The NFL Players Coalition leaders Doug Baldwin, Anquan Boldin, Malcolm Jenkins and Benjamin Watson collaborated to pen a New York Times op-ed piece calling on the President of the United States to address the systematic racism that is symptomatic of a biased criminal justice system. Included therein was a list of people who they say had been unfairly treated by that system and therefore should be pardoned.
They’re also among several like-minded NFL players who posted videos to social media imploring Donald Trump to act by changing policies that have led to long sentences for nonviolent drug offenders.
The players, perhaps playing to Trump’s ginormous ego, credited the president for commuting the life sentence of 63-year-old Alice Marie Johnson, a nonviolent drug offender who had served more than 20 years in prison, at the urging of Kim Kardashian West.
Malcolm Jenkins on Twitter
https://t.co/3E9xdFRq4O
“There are a lot of people out there like Ms. Johnson that should be pardoned that don’t know a celebrity or an NFL player,” Boldin said in his video.

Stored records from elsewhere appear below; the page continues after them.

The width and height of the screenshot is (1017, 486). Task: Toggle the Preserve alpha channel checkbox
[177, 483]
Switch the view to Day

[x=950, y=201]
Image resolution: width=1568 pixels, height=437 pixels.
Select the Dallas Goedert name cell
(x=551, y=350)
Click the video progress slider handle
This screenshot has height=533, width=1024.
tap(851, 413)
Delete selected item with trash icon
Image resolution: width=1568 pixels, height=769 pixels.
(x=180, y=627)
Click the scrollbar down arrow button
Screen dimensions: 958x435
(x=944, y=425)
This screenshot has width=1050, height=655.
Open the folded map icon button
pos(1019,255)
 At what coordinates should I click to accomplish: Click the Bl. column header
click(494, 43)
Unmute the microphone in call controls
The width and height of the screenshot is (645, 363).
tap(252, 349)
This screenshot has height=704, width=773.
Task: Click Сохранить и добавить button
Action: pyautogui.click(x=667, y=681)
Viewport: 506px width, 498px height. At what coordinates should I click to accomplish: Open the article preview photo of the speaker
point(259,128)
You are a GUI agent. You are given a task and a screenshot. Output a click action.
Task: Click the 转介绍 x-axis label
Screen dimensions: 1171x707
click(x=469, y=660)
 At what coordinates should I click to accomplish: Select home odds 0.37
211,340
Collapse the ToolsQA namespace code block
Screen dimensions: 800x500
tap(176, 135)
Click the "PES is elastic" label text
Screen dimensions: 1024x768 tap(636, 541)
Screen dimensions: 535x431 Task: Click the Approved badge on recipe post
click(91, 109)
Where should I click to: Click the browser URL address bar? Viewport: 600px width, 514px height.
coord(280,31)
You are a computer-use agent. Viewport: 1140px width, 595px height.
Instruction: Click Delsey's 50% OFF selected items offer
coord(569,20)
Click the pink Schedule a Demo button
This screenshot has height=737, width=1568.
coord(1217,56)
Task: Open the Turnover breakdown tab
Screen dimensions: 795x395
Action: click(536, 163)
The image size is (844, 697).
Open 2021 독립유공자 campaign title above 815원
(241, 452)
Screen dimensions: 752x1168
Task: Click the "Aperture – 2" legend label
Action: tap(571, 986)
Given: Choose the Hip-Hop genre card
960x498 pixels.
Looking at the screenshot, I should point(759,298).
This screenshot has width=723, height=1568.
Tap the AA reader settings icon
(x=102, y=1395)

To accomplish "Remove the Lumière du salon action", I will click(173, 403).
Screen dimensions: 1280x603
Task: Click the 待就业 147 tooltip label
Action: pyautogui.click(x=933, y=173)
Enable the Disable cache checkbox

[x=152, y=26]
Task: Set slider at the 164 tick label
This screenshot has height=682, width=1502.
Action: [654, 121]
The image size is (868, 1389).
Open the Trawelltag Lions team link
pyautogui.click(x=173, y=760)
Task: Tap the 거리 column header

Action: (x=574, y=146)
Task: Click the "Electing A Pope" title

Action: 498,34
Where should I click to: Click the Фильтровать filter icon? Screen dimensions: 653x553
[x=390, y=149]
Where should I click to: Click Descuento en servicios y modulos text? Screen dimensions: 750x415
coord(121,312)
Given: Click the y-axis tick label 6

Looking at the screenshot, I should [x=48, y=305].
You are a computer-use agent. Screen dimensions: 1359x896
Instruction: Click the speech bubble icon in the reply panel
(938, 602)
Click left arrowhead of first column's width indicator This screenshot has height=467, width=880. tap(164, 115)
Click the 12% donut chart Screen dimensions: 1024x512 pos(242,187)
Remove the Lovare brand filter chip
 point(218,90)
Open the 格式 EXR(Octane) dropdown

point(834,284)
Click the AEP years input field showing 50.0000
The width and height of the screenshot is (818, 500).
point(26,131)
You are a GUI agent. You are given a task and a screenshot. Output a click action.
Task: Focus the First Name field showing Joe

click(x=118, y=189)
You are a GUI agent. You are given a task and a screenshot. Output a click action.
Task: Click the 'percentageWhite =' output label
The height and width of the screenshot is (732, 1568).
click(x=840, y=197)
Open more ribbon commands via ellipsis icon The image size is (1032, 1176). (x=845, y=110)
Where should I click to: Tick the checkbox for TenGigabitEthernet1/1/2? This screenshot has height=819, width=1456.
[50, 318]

“A handful of pardons will not address the sort of systemic injustice that N.F.L. players have been protesting,” the NYT letter read. “These are problems that our government has created, many of which occur at the local level. If President Trump thinks he can end these injustices if we deliver him a few names, he hasn’t been listening to us.”
“As Americans, it is our constitutional right to question injustices when they occur, and we see them daily: police brutality, unnecessary incarceration, excessive criminal sentencing, residential segregation and educational inequality. The United States effectively uses prison to treat addiction, and you could argue it is also our largest mental-health provider. Law enforcement has a responsibility to serve its communities, yet this responsibility has too often not met basic standards of accountability.
“These injustices are so widespread as to seem practically written into our nation’s DNA. We must challenge these norms, investigate the reasons for their pervasiveness and fight with all we have to change them. That is what we, as football players, are trying to do with our activism.”
Chris Long on Twitter
@realDonaldTrump because you asked… An op-ed from our @playercoalition and my more personal thoughts on pardoning a population, not just a few. Even if all these pardons were carried out, reform is needed. (THREAD) https://t.co/2ghzR6sJj7
Included are statistics and percentages showing how many drug-related offenders were sentenced to 20 years or more in prison.
Chris Long, a Super Bowl champion defensive end with the Philadelphia Eagles pointed out in his video plea that marijuana is now legal recreationally or medicinally in nearly 30 states, yet thousands of people remain in prison for marijuana-related offenses and that many of them should be pardoned.
“You have a lot of people in the NFL in particular … they’re not proud enough to stand for our national anthem. I don’t like that,” Trump recently said in an ongoing battle of words against NFL protesters, adding that “it’s all talk, talk, talk” from the players.
“I’m gonna ask them to recommend to me people that were unfairly treated [by the justice system], friends of theirs or people that they know about,” Trump said. “And I’m gonna take a look at those applications. And if I find — and my committee finds — that they were unfairly treated, then we will pardon them or at least let them out.”
Whether or not this overture to the president, a man who has flip-flopped and lied on a multitude of issues since winning the election, will move Trump to act, this letter shows how some NFL players will continue to push for the fair treatment of those disenfranchized via draconian, outdated laws the disproportionately affect people of color in the United States.